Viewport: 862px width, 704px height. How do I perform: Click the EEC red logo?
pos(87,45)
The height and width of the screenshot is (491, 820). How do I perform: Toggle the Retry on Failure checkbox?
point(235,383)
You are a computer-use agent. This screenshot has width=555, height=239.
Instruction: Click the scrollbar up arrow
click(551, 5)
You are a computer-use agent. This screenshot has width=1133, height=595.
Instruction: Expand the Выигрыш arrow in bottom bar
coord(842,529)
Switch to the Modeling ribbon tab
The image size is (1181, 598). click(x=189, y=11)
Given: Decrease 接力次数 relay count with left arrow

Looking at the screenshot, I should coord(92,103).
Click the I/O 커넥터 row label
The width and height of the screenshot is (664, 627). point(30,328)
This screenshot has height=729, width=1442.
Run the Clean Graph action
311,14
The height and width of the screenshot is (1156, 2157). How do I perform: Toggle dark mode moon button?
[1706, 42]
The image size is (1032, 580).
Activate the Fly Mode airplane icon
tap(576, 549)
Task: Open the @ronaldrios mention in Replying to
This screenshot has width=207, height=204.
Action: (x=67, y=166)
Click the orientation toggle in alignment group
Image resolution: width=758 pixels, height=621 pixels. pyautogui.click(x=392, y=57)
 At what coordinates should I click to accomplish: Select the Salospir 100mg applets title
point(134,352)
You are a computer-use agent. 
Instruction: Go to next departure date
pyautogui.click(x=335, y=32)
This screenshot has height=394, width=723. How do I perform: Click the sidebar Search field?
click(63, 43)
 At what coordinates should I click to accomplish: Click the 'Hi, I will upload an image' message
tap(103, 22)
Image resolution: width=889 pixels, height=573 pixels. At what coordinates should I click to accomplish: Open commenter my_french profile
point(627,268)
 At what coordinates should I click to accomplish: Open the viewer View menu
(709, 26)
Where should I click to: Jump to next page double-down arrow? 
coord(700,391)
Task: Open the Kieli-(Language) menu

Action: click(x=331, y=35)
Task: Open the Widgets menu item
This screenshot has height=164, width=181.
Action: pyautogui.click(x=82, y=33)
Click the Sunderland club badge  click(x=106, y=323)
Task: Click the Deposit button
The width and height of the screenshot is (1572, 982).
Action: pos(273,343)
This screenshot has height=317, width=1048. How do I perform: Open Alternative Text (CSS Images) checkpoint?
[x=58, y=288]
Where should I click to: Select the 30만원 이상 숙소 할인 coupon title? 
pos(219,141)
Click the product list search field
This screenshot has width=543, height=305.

-=-=-

Task instructions — Recast the lines that open with the line containing "Task: Open the Kieli-(Language) menu" and close with the line containing "Click the Sunderland" as a JSON list of strings, one string per line and blank lines omitted.

Response for this exercise —
[
  "Task: Open the Kieli-(Language) menu",
  "Action: click(x=331, y=35)",
  "Task: Open the Widgets menu item",
  "This screenshot has height=164, width=181.",
  "Action: pyautogui.click(x=82, y=33)",
  "Click the Sunderland club badge  click(x=106, y=323)"
]